Whenever I need to talk to him, I like to find a dark place. It's much easier to see his face that way. I strain at the darkness, and his face appears, a floating mask real enough to touch. The distance between us closes, and in this moment, I know his thoughts.
Scientists talk about the speed of light, and huge leaps have been made in technology based on transmitting information that is merely a series of light patterns. But what of the darkness? Do they consider this a void that must be transcended? Or is this darkness that which must be penetrated? Is it something solid, something palpable, something real? It has taken centuries for scientists to harness the power of light for their technology, but what do they understand of the dark's mysteries?
I talk to the face in the darkness, to tell him my thoughts, my dreams. I tell him of my love for him. The face hangs there, wavering, but the expression remains the same, like a photograph taken from my memory.
"We are together forever," I say. "As long as we have the darkness, we will be."

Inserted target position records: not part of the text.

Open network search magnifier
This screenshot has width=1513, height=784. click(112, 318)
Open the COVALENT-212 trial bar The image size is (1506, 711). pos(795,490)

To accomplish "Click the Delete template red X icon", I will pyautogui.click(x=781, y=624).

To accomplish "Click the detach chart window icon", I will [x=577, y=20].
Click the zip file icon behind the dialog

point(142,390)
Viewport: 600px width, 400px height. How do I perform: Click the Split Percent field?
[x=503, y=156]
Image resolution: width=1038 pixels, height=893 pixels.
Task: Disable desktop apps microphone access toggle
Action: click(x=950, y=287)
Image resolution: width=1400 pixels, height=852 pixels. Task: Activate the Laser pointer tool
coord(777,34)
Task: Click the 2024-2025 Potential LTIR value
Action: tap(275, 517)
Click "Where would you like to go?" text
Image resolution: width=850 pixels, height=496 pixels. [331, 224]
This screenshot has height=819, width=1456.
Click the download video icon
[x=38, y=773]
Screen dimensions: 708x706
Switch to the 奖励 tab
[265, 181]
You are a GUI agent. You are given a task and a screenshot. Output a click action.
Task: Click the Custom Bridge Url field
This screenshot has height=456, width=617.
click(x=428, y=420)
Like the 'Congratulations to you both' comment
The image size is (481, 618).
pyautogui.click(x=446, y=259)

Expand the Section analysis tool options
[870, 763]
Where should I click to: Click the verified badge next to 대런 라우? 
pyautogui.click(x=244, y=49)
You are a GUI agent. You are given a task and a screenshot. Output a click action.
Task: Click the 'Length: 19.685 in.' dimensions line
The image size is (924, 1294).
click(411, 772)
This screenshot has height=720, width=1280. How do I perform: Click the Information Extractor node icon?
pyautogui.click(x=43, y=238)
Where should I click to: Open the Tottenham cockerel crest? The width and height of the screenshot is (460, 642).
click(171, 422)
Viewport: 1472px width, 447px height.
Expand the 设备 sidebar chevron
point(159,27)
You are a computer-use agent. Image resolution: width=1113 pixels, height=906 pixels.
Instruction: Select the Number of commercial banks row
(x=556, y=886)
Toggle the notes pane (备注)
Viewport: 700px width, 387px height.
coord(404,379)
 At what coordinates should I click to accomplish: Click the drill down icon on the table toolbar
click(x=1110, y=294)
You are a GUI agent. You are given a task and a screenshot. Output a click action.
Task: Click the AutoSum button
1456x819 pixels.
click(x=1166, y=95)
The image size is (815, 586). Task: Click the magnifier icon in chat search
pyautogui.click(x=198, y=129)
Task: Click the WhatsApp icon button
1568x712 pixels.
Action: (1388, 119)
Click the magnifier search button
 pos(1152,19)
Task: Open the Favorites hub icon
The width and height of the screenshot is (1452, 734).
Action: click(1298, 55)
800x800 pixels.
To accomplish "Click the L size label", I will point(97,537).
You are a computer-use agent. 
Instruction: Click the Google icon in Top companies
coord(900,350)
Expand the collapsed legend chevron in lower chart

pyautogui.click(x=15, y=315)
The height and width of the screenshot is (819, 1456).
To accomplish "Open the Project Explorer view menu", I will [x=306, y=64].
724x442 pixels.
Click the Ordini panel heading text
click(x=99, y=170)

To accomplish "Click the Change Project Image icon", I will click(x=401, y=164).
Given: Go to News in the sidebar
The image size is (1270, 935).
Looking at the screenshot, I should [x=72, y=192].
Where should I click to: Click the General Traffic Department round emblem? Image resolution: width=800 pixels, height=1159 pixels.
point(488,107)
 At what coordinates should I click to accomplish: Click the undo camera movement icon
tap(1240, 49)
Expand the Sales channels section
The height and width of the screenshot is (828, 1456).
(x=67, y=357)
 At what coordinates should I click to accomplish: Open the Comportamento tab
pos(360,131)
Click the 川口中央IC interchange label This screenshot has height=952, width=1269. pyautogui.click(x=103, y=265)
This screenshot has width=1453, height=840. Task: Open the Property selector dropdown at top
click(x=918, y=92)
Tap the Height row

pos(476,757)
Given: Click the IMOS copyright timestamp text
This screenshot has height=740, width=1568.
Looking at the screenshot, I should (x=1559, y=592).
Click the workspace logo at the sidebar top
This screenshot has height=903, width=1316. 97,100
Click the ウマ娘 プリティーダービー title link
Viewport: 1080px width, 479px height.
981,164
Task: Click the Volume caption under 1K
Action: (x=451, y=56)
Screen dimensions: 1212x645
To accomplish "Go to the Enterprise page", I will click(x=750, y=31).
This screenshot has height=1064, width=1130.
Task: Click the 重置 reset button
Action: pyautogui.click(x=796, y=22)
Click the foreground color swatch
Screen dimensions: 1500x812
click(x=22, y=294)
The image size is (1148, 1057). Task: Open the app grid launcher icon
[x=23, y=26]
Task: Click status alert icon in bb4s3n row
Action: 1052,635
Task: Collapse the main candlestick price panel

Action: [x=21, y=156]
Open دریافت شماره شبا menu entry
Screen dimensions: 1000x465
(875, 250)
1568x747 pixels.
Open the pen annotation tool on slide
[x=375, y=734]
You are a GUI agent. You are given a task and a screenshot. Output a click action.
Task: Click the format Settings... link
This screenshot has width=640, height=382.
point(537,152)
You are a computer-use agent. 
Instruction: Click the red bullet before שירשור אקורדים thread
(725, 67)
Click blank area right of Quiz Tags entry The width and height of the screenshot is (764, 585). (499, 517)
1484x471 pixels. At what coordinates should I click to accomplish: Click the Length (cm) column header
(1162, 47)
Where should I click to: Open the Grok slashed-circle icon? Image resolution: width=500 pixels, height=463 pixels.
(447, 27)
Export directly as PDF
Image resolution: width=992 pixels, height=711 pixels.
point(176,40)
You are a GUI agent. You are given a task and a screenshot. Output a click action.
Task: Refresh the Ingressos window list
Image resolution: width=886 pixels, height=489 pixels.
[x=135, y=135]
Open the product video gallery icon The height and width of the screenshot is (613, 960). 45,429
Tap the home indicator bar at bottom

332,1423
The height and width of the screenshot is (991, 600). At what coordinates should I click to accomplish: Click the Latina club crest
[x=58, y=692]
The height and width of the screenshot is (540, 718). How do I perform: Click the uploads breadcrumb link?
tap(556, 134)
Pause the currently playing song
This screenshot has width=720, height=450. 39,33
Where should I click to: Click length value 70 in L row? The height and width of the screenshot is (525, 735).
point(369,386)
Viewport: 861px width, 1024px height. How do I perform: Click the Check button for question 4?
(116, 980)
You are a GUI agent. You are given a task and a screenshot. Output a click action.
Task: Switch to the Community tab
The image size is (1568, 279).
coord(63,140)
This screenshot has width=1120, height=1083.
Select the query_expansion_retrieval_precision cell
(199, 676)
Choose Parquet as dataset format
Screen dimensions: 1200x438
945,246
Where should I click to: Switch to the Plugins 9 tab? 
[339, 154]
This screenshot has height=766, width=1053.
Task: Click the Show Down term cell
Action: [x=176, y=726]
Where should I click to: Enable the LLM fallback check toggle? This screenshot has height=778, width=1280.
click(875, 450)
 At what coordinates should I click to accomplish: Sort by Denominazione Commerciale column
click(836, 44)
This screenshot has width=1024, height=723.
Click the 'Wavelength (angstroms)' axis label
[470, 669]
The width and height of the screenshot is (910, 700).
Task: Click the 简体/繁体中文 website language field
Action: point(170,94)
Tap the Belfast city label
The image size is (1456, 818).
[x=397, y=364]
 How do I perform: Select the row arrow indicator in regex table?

I feel the darkness wrap its arms around me. Arms like his but bigger and colder. I inhale the scent of his dark cloak.
I listen to the darkness, but I do not hear him. Tonight, he is silent. "Why do you not speak to me?" I ask. He does not respond. I wait patiently, staring at the ghostly face before me, but the face seems to lie before me as if sleeping. I weep, but he does not speak to me.
This is no good, I think. Why can I not hear him? Why do I only see him lying there, as if sleeping? Why must he do this to me?
This is no good. I have to see him.
In the darkness, I make my way to the cemetery. No one can see me. I am almost there.
There are the graves, both of them. Side by side. He is there, lying next to me. The shirt covers his wound, the one I made that night when he upset me so badly. The night he tried to leave me.
I told him that night, "As long as there is darkness, we will be." There we are. Together forever, see? Beneath the earth. In the dark.
My face is quiet, serene. The long sleeves cover the stitches on my wrists.
"Where are you now?" I ask. "Where did you go? How could you leave me here?"
There is nothing. Only silence. A void. Darkness.